The probable star of the Beijing Olympics avoided hundreds of fans, photographers and reporters Monday by taking a side door out to a waiting bus while his teammates pushed luggage trolleys through the arrival gate at Beijing’s new Terminal 3, a sprawling addition to the city’s airport.
Phelps, who’s grown a mustache while training in Singapore, was eventually spotted in a window seat on the team bus by dozens of reporters and photographers. He ignored most of the cameras, glancing in their direction a few times as he adjusted the fit of his baseball cap.
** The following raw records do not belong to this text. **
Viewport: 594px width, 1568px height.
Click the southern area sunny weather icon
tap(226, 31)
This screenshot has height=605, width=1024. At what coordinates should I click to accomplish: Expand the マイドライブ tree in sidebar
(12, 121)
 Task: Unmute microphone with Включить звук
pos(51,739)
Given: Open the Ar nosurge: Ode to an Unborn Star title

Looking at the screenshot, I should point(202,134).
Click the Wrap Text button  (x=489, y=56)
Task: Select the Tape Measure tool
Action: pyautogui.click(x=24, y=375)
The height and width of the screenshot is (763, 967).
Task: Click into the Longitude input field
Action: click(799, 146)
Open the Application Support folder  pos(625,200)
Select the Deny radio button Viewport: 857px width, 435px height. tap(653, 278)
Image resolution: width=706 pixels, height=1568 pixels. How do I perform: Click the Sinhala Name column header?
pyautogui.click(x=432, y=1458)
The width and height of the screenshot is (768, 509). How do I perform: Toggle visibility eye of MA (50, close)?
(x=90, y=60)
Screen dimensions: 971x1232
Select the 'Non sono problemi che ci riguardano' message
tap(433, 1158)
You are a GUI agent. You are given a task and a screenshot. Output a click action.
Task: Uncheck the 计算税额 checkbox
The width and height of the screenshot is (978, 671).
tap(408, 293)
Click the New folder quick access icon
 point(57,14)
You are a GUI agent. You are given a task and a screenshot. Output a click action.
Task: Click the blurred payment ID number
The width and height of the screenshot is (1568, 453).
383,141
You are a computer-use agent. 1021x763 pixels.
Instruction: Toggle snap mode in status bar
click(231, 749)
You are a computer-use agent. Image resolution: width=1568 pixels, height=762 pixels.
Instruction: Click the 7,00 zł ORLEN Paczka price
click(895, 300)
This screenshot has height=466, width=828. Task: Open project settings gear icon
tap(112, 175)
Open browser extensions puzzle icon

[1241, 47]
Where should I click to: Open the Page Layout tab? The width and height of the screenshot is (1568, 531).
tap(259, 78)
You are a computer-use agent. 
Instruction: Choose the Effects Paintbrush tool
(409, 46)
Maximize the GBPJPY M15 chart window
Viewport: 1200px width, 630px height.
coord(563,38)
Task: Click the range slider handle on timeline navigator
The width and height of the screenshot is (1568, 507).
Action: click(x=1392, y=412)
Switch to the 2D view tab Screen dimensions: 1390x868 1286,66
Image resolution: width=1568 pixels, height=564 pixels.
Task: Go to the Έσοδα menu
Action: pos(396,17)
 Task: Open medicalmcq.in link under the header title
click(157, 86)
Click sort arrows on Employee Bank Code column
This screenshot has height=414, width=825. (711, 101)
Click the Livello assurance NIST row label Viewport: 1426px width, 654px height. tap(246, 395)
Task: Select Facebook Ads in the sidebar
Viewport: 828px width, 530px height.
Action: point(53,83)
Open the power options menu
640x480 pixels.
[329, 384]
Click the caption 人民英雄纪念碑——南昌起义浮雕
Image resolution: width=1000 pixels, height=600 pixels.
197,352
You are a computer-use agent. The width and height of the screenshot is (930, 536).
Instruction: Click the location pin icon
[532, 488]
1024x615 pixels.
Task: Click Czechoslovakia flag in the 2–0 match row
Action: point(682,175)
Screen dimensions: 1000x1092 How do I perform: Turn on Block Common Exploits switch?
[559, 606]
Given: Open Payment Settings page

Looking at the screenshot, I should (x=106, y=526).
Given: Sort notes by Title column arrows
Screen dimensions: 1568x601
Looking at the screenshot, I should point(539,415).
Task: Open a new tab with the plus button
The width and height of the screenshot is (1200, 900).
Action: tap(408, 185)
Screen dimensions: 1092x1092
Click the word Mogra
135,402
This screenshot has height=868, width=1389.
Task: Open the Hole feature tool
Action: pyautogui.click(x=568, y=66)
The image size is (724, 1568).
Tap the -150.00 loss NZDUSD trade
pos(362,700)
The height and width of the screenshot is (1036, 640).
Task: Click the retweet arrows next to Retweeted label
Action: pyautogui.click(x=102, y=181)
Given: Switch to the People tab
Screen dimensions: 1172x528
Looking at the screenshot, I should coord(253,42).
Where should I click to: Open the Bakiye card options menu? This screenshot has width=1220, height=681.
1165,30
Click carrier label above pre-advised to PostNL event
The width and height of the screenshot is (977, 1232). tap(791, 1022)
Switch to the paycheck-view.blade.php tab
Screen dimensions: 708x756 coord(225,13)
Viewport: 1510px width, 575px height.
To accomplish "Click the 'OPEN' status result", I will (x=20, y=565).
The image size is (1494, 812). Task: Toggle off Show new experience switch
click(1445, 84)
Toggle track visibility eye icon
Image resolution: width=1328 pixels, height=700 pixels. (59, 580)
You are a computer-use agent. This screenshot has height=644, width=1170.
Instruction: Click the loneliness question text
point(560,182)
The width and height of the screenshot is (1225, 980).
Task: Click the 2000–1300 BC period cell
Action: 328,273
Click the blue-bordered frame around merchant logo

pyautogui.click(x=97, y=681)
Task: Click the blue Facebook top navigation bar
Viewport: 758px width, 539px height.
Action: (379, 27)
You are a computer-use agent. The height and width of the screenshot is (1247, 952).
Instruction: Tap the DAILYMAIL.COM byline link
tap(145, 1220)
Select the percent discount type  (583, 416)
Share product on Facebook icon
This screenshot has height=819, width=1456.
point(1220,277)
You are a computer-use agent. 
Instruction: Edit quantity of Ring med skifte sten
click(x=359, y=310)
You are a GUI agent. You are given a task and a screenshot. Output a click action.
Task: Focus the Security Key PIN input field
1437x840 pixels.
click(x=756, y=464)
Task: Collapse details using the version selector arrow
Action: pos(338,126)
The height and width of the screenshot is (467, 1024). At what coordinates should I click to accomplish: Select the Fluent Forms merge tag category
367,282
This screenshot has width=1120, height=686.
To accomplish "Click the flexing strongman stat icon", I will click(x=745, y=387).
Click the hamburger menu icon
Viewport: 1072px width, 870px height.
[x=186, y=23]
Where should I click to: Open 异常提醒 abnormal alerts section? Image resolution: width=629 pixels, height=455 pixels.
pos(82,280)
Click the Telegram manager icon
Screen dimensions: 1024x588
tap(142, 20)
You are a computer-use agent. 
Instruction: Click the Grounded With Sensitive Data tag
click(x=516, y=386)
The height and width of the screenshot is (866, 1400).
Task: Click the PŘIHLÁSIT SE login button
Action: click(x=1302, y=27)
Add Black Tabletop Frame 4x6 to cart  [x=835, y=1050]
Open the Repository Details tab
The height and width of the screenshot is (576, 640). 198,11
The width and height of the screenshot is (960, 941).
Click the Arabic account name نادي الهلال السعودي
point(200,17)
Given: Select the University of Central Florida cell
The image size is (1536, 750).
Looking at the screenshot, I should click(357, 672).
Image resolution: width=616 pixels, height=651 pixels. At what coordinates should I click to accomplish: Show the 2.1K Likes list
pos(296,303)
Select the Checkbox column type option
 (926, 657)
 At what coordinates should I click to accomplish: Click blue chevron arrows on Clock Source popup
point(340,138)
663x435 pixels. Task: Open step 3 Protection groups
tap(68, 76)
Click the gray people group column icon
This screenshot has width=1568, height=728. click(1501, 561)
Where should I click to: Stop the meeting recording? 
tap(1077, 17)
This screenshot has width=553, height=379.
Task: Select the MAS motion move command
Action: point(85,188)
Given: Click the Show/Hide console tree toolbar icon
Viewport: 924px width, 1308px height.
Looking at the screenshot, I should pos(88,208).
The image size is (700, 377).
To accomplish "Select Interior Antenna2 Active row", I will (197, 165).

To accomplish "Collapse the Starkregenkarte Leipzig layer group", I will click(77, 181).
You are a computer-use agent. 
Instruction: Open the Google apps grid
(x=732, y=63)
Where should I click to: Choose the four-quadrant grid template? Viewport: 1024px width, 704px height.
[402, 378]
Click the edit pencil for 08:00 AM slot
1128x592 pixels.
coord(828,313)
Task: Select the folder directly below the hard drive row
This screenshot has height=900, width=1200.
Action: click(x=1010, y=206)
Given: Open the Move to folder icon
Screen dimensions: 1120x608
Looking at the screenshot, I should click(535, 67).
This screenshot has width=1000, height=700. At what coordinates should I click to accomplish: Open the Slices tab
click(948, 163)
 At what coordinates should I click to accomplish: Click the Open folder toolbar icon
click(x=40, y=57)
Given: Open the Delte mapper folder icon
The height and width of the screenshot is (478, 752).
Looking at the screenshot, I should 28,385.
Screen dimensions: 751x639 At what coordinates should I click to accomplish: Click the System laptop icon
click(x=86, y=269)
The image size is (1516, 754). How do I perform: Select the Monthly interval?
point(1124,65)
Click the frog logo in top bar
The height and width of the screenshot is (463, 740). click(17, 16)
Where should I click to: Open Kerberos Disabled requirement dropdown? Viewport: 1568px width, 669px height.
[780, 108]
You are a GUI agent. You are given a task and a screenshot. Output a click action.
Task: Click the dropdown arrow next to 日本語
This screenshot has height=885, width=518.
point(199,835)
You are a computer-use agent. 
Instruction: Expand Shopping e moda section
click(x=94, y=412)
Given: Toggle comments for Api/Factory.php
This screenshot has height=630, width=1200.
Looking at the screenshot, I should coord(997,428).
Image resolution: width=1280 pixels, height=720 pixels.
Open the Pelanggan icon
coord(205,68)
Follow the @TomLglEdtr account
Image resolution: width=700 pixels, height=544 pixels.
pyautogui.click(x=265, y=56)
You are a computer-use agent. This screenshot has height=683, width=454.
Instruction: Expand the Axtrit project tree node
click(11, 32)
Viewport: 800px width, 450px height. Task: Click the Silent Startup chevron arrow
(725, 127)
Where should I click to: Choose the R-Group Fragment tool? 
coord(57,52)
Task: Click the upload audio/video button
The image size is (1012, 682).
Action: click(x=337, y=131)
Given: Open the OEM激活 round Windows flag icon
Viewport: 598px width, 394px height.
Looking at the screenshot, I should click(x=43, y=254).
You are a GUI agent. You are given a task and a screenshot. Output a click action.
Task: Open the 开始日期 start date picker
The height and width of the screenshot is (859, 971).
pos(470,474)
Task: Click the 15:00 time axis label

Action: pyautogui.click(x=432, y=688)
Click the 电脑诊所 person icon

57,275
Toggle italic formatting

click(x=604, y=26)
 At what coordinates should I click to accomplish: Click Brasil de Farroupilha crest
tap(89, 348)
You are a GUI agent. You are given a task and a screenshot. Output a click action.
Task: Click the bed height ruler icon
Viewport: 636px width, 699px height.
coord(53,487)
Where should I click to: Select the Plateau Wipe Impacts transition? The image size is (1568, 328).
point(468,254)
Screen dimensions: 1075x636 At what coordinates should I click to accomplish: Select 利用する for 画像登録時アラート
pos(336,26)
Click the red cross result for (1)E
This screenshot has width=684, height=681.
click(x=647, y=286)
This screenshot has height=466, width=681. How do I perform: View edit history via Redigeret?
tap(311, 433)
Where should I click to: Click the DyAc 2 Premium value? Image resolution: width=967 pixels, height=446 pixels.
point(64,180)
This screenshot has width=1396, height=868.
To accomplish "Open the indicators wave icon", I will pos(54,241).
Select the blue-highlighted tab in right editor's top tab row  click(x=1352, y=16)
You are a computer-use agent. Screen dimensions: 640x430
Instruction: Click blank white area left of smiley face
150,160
One young Chinese girl said she had waited five hours hoping to get an autograph. She also carried an envelope in her hand, addressed in imperfect English: “To Michael Phelps you have to look at.” Asked why she wanted to see Phelps, a friend standing nearby answered for her.
“Because she thinks he’s handsome.”
Phelps, who won six gold medals four years ago in Athens, is aiming to surpass Mark Spitz’s seven-gold effort at the 1972 Munich Games. Phelps will compete in eight events in Beijing, three of which are relays.
“I’m looking to do something different that the sport has never seen,” Phelps said a few days ago in Singapore.
At last year’s world championships in Australia, Phelps won seven events and was denied the chance of an eighth victory when a teammate was disqualified from the preliminaries of a relay the Americans were heavily favored to win.
Dara Torres, the 41-year-old self-described “old lady” of the U.S. team, was one of the few swimmers to speak in the rush to board the bus.
“It’s finally sunk in,” said Torres, who will compete in her fifth Olympics. “I am very excited to be here. I just want to get to the pool and start swimming a little bit.”